His late wife’s wedding dress hung from a clothes hanger and butcher’s twine in front of the bedroom mirror. Below that was an altar composed of her belongings. And at the foot of the altar, Goldman writes, were “her shiny mod black-and-white-striped rubber rain boots with hot pink soles.”
Goldman’s wife, Aura Estrada, died in a body-surfing accident in Mexico on July 25, 2007. A talented writer and literary scholar, she was 20 years younger than Goldman and had just turned 30. The couple had been married “26 days shy of two years.” Say Her Name is Goldman’s expression of his love for Aura and his devastating guilt and grief over her death.
“Grief is very trippy,” Goldman says. “I say trippy, but I don’t mean it’s fun. You can’t believe the dreams you have. You’ll never dream like that ever again in your life. You hallucinate. You’re out of your mind. You know what’s happening and you try to understand it. And you can’t believe how bad you feel. It is not fun, but it is riveting.”
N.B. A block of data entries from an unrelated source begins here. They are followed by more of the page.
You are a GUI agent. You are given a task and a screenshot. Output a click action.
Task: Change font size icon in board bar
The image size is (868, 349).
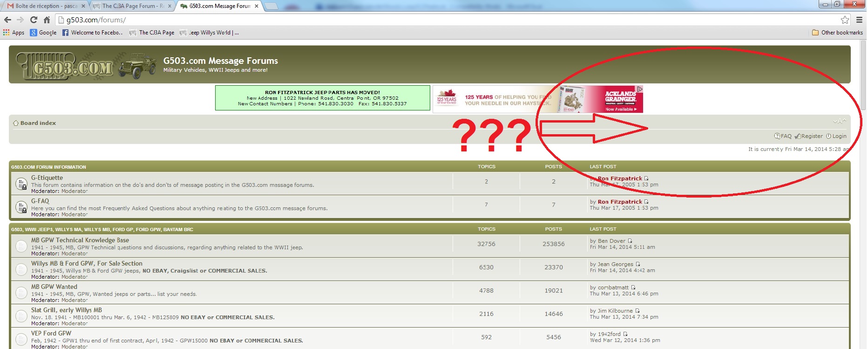tap(840, 121)
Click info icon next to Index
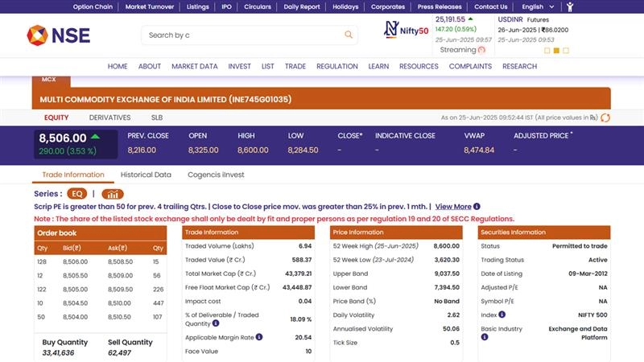The width and height of the screenshot is (644, 362). (x=502, y=315)
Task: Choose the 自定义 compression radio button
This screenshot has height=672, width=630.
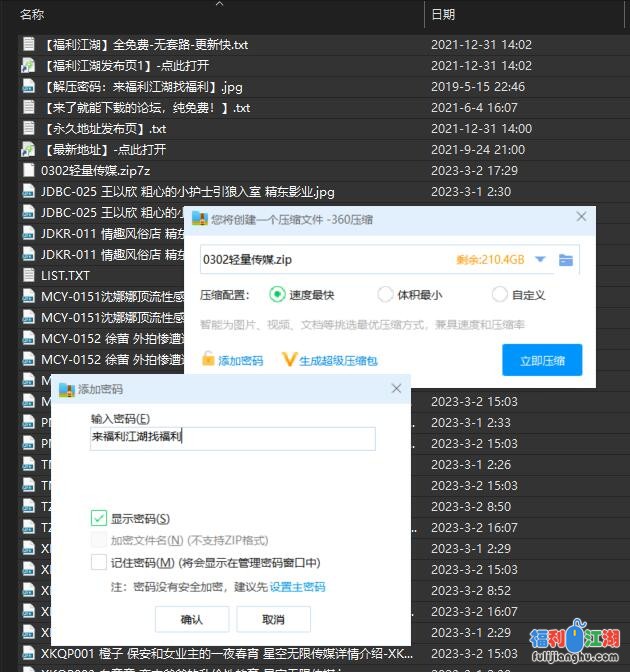Action: click(x=500, y=295)
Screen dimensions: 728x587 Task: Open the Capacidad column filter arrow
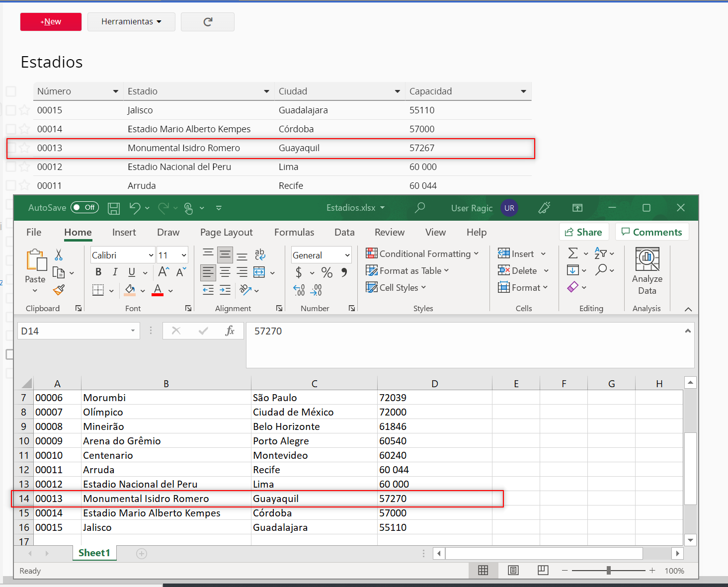(x=523, y=91)
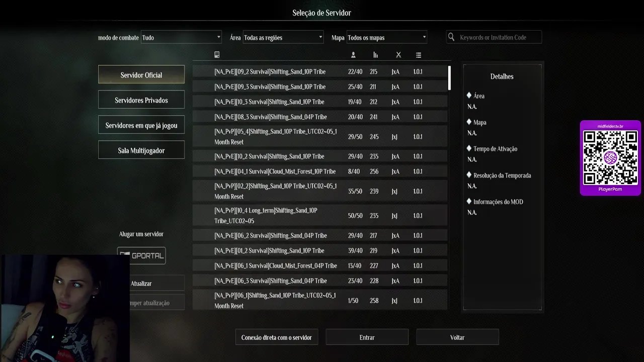The image size is (644, 362).
Task: Focus the Keywords or Invitation Code field
Action: (498, 37)

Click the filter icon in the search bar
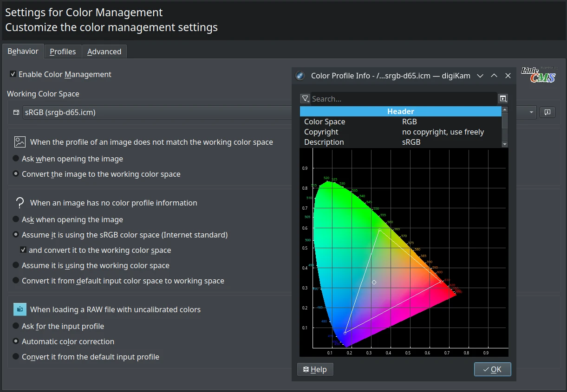click(x=305, y=98)
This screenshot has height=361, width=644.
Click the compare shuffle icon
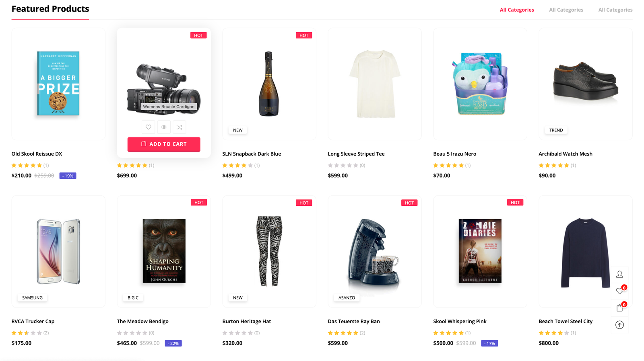(x=180, y=127)
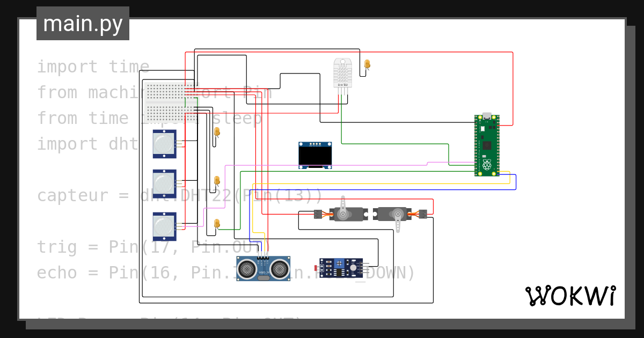This screenshot has width=644, height=338.
Task: Select the OLED display module
Action: (315, 156)
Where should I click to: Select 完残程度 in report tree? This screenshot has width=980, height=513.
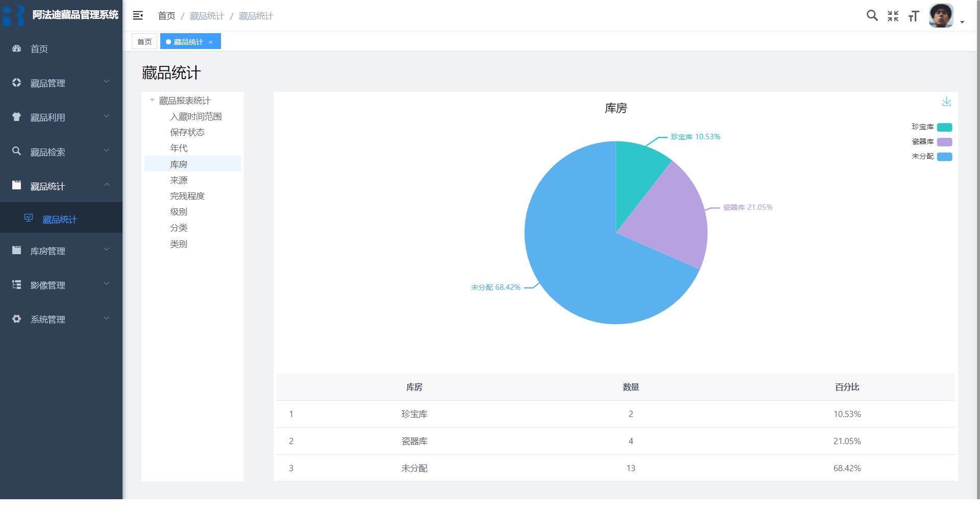click(x=187, y=196)
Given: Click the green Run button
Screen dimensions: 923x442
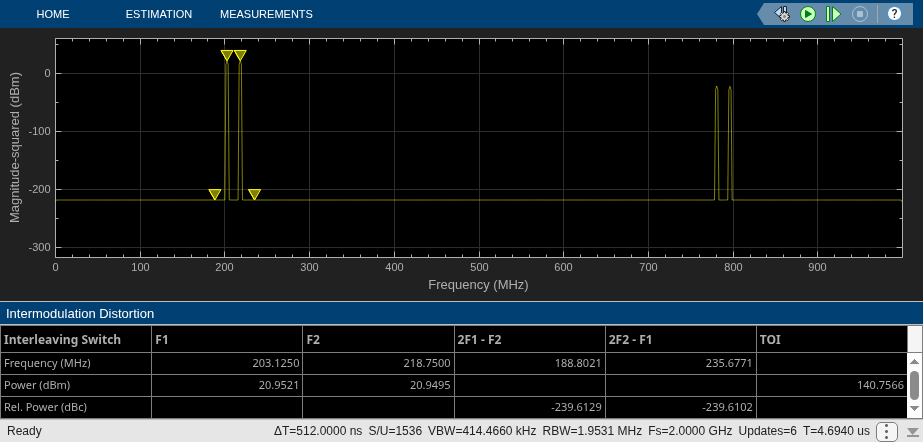Looking at the screenshot, I should click(808, 14).
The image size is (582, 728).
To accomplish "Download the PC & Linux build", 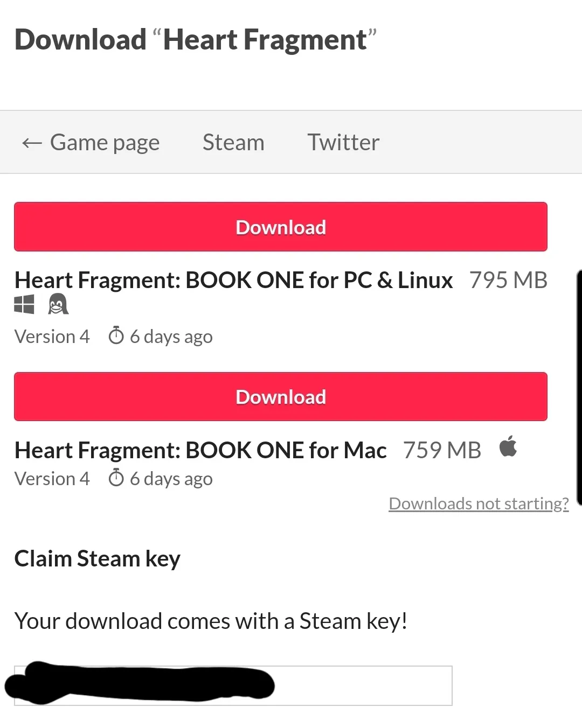I will (x=281, y=227).
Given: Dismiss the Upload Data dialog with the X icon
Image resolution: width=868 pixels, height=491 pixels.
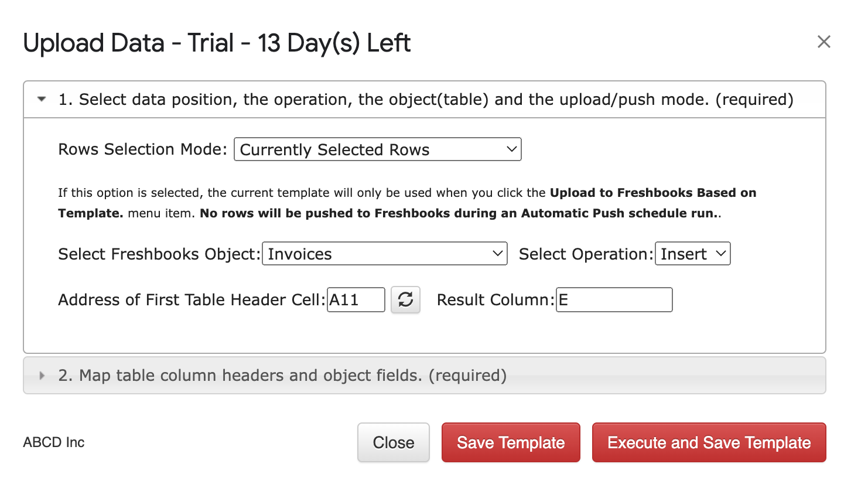Looking at the screenshot, I should pyautogui.click(x=823, y=42).
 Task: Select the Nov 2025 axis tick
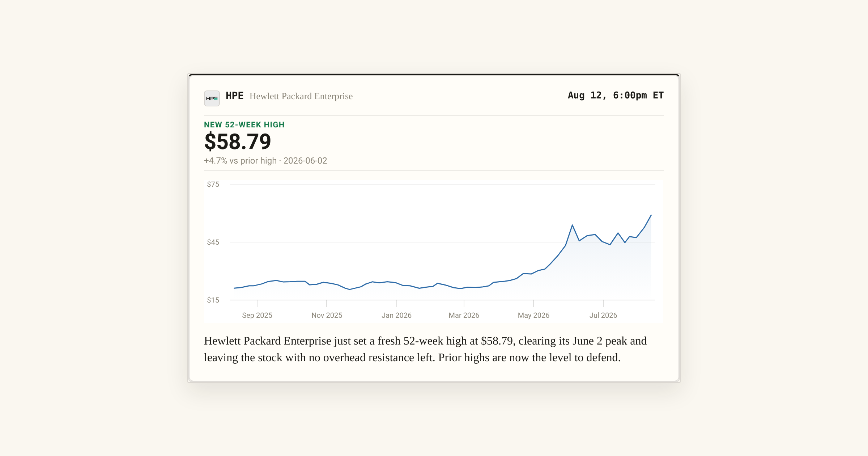327,315

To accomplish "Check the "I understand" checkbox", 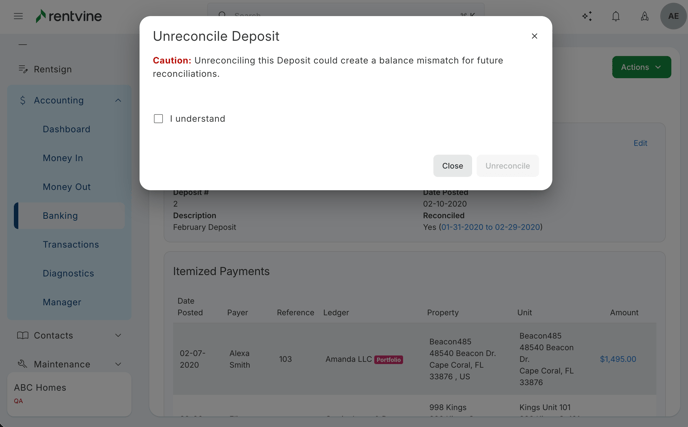I will click(x=158, y=119).
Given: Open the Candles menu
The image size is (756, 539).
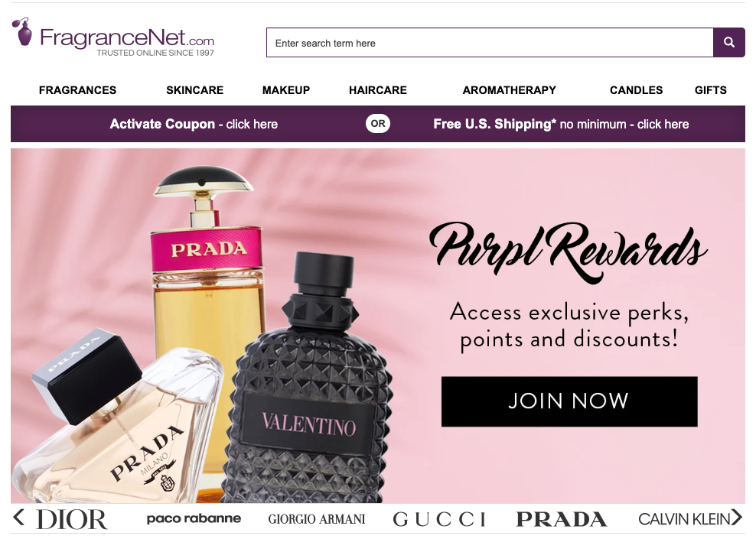Looking at the screenshot, I should [x=636, y=90].
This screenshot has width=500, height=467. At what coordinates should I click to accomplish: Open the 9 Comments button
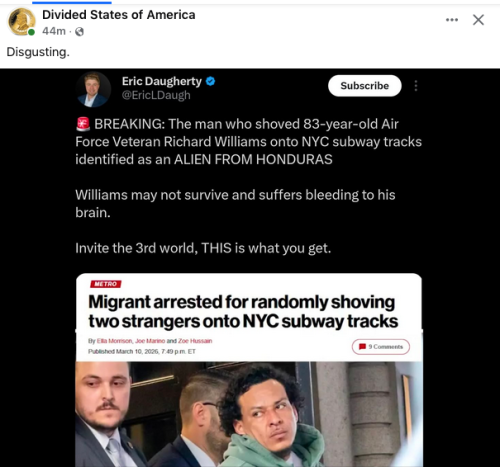381,347
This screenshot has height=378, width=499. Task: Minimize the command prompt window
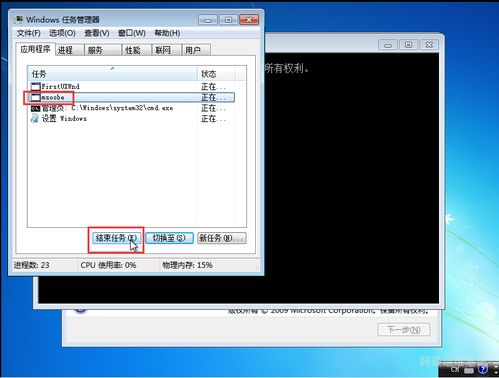click(388, 45)
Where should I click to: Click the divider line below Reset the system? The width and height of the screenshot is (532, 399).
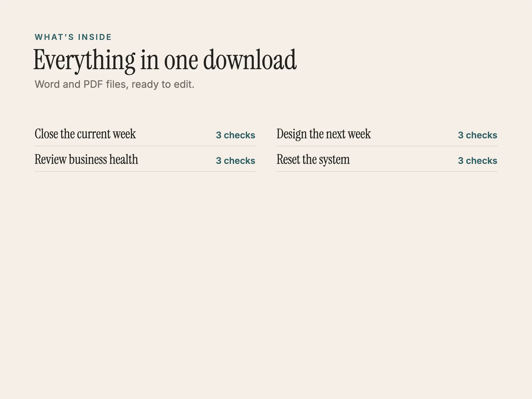click(387, 172)
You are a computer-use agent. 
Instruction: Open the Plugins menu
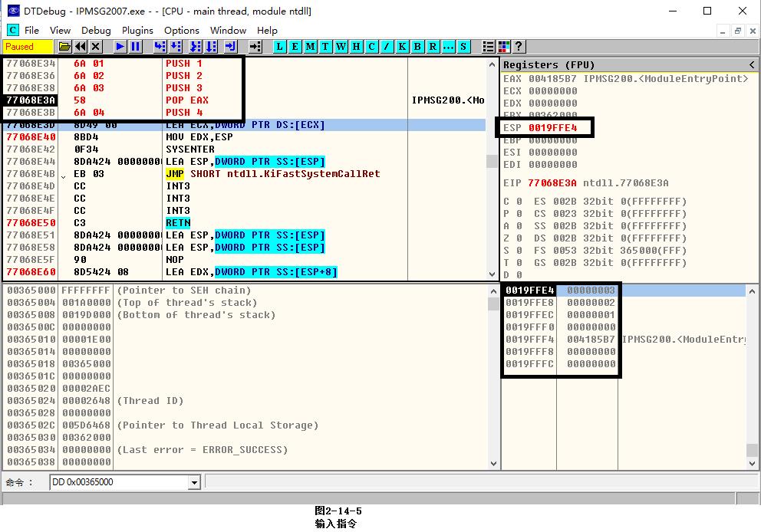137,31
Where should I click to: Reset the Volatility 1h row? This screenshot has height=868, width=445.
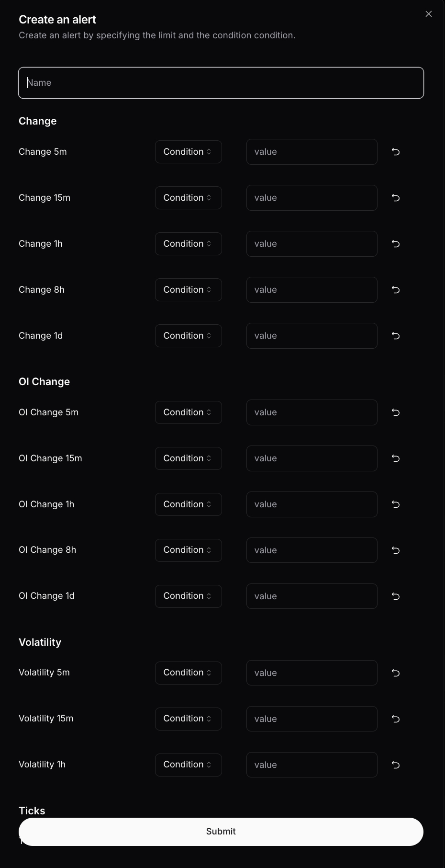tap(396, 765)
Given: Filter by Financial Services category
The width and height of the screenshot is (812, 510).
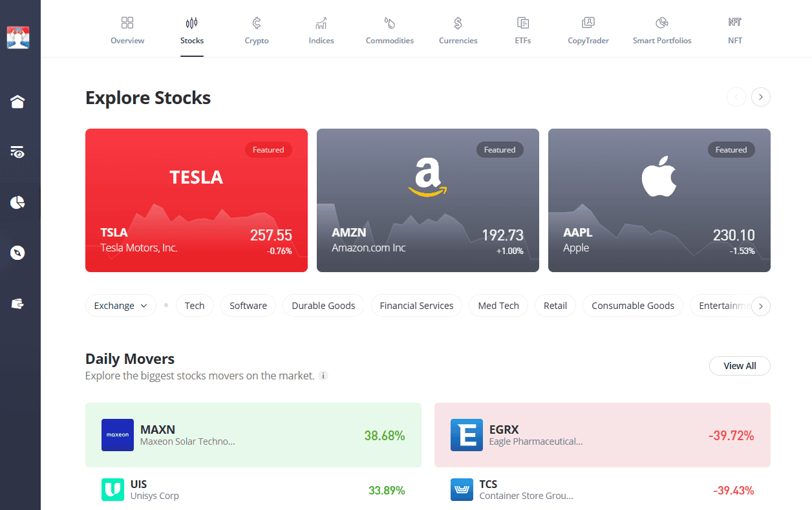Looking at the screenshot, I should [416, 306].
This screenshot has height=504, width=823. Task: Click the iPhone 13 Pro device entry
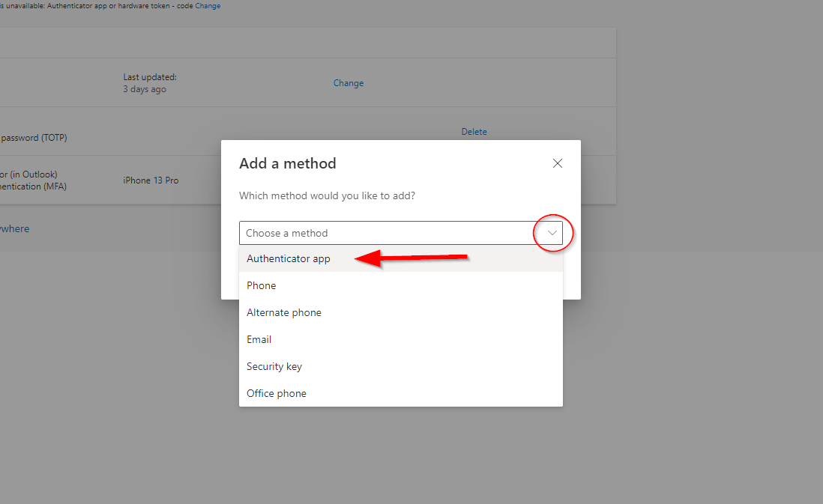tap(151, 180)
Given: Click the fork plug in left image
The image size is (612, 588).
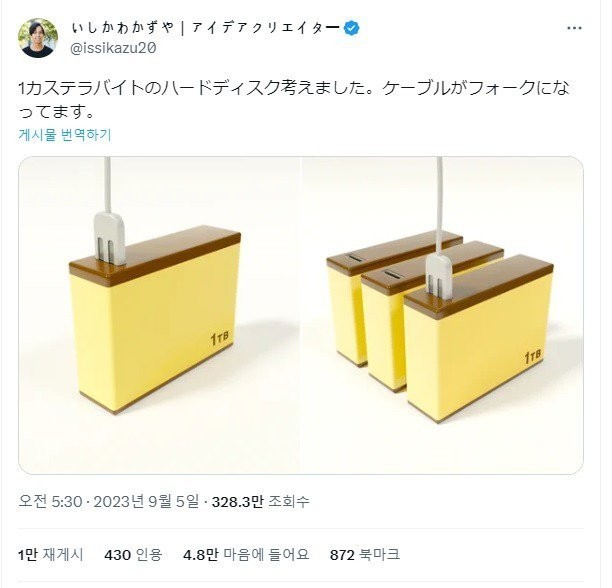Looking at the screenshot, I should coord(110,238).
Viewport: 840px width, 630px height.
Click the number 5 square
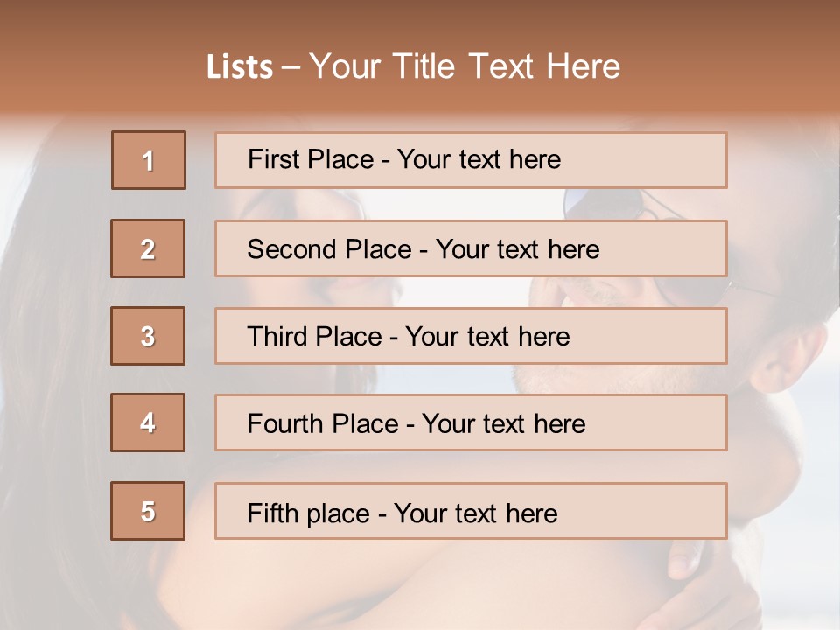point(148,511)
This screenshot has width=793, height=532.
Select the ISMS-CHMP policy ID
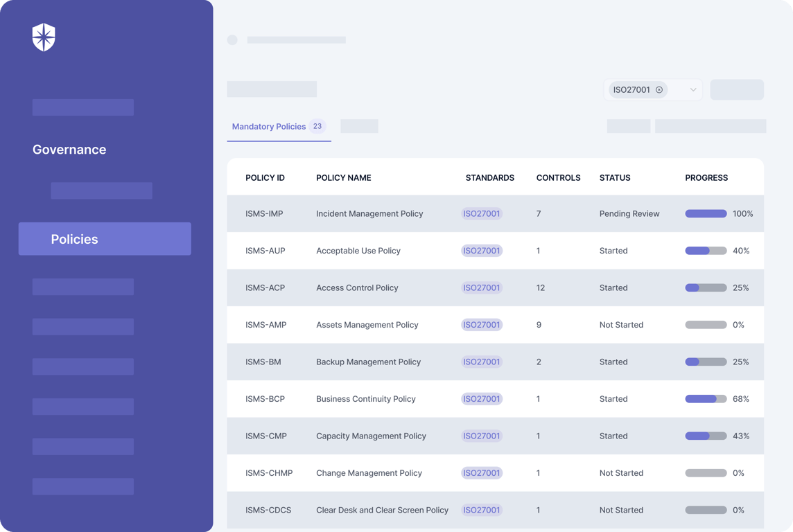point(268,473)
“Riveting” is also a very good description of Goldman’s book. The narrative opens a year and a half after Aura’s death. “That’s when I really did have what the shrinks call complicated grief and post-traumatic stress and minor psychotic episodes,” Goldman says. In writing about this period, he says he “didn’t mind saying shocking things. I wanted to be brutally honest in this book and not pretty anything up.”
But if Say Her Name were merely an account of Goldman’s grief and his occasional grief-induced bad behavior, the book would not be as large-hearted as it turns out to be. Drawing on Aura’s childhood diaries, Goldman sets out to explore how she became who she was—and how he became who he was.
“Those diaries awoke another kind of love in me, almost a parent’s love,” Goldman says. “In part I was trying to understand what drew us together. How did I get to be this way and how did she get to be that way? We both had difficult childhoods in different ways. I was sort of a hard-shelled boy and didn’t take it as much to heart. She was just so enmeshed with her mother, and she struggled against it.”
After Aura’s death, her mother blamed Goldman for the accident. She withheld Aura’s ashes. She kicked him out of the apartment Aura owned in Mexico City. She hinted at prosecution. Goldman relates all this yet still remains respectful of Aura’s mother.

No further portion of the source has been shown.